Many have taken issue with certain plot-points, however, such as one where the main character, a black woman, is in love with the son of a white slave-owner.
To save the love of her life and avoid being burned at the stake, a 19-year-old witch transports herself from 1646 to present-day Colombia where she must hide from the forces of evil & figure out how to fix her past. Siempre Bruja / Always A Witch premieres this Friday! pic.twitter.com/Vep3yWIUTV— See What's Next (@seewhatsnext) January 29, 2019
"Carmen in the future is like the cutest thing ever and her growth as a witch in present day is really something. It's a really good show and it's sad to see that people aren't giving it a chance. I do have to agree that the slave/owner storyline is played out...," one fan commented.
"I started Siempre Bruja on Netflix. I don't love the narrative of Carmen being in love with the slavemasters' son, but maybe she'll revolt? Watch it in the original Spanish with subtitles if U need them. More viewers = more new shows [with] Afro-Colombian stars & more Black women," someone else tweeted.
Watching Siempre Bruja— Kaitlyn Greenidge (@surlybassey) February 2, 2019
Me: what?! they're giving her a white, slaveholding boo who she makes eyes at while literally on the auction block??
Charlie: Kaitlyn, this is a Netflix and Columbian state tv-produced telenovela why are you expecting this to do better?
"Disappointed, I was going to give it a go, but now forget it. Too often in dramatisations of Colonisation, humanise the colonisers at the expense of those who are oppressed, This is supposed to make the character noble instead of pathetic," another Twitter user said.

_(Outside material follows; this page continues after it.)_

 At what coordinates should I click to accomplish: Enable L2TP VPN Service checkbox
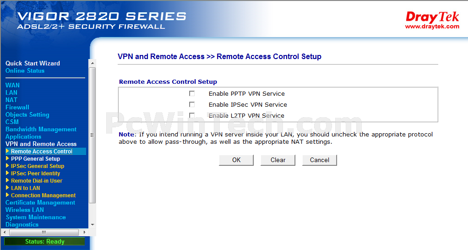click(192, 115)
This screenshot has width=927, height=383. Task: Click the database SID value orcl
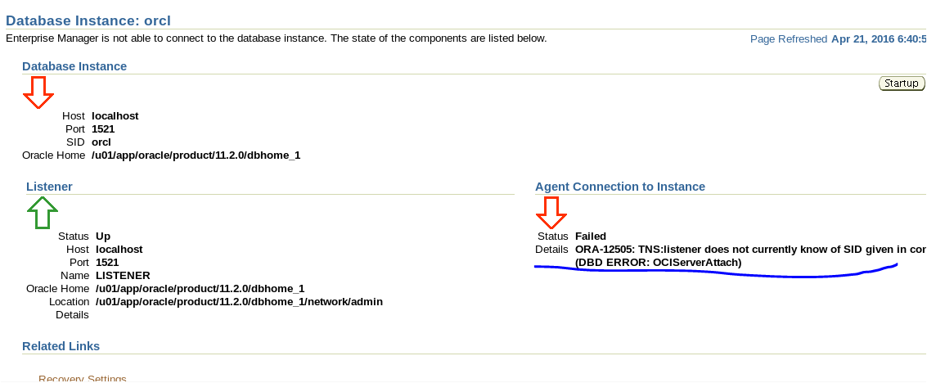[x=101, y=142]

"I was excited about Siempre Bruja but simultaneously skeptical. It was very obvious from the trailer that black latinx folks weren't behind it. Plus white/mestizo latinx are some of the last folks i'd ever want to see write a story about slavery OR brujeria," a fourth person stated.
I’m at the beginning of episode three so hopefully things change but Carmen is now living in a timeline where she’s free from slavery but she’s so desperate to go back to time where she was a slave? pic.twitter.com/wR0QDo3bRX— Candyce✨ (@tantalizngwords) February 2, 2019
Netflix does not yet appear to have commented on the budding controversy surrounding the new series.